The place, now known as Jockey Hollow, was built for famed AT&T President Theodore Vail in 1916. It served as Morristown City Hall for decades, but when Cannon saw it for the first time, it was unoccupied.
"Well, I'm a restaurateur, so you see spaces and you immediately-- you know start extrapolating what you're going to do with it," Cannon said.
Cannon said his drive to create unique dining spaces started as a child.
"I was a little strange," he said, laughing. "We had a friend of the family, a Greek man who owned one of the best seafood restaurants in Manhattan, and we used to go there two times a year, and I just fell in love with the whole environment -- the shtick, the waiters, everything. I was blown away by it."
So he started cooking and studying business. By the time he was 49, he had five popular restaurants in Manhattan, including the two-Michelin-starred Marea, specializing in seafood.
But Cannon's business partner wanted more, and they had a very public split in 2010.
"They didn't basically want to work with me anymore because they wanted to open up a whole bunch of businesses... For themselves, yeah pretty much," Cannon said. "It is crushing. It was difficult."
But this also marked a turning point.
"There was some thought, and then I thought like you know the business is not what drove me to this point that I was very upset about things. It was these two people that kind of threw me out, and I was like I'm not going to let somebody you know destroy my love of something," Cannon said. "I spent a summer, the end of a spring and a summer, up in the mountains, riding a bike."
Three months later, he jumped back into the business.
For the food -- which changes seasonally -- Cannon looked to one of his former chefs, Kevin Sipple.
Nair sampled the kale and riccota casoncelli and the oysters -- which are sourced locally by a farm that Cannon helped revive in New Jersey.
As if the upper floors weren't enough, Cannon also has a rathskeller in the basement, modeled after a classic beer hall.
"I joke around that my wife wouldn't let me have a man cave so I built one," Cannon said.

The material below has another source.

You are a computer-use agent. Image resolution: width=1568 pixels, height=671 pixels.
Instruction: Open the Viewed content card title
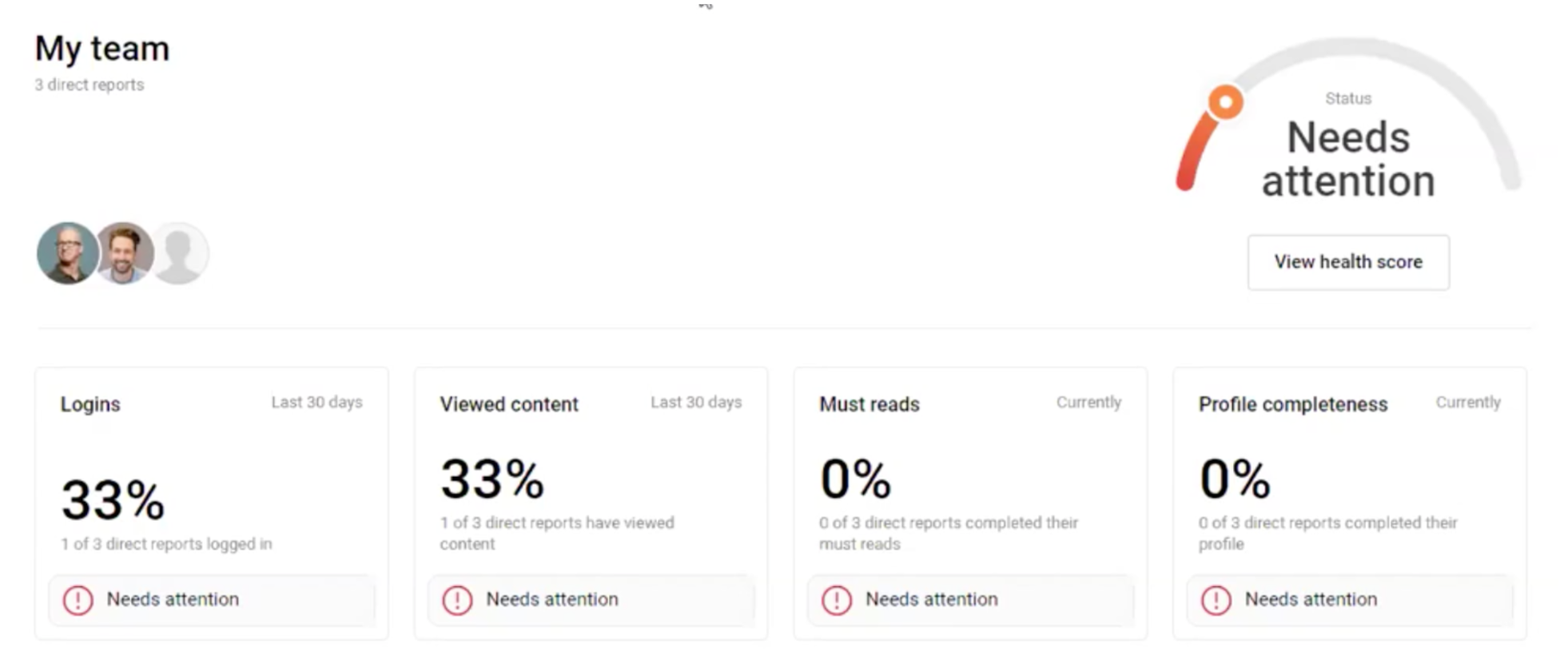click(509, 404)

The lifelong New Yorker is the first to admit he never thought he'd end up in New Jersey and misses the "energy" and his friends, but he said he's "done that."
Now, he never wants to leave.
"The thing that compelled me and really drove me with this place was, in a time when restaurants were becoming more standardized and uniformed and pasteurized, everyone wants to create a concept that they can make 30 of them," Cannon said. "This could never be replicated. You know, to me, the goal here is to create a restaurant that is here 25 years from now. I have the opportunity to do that -- that's what interests me."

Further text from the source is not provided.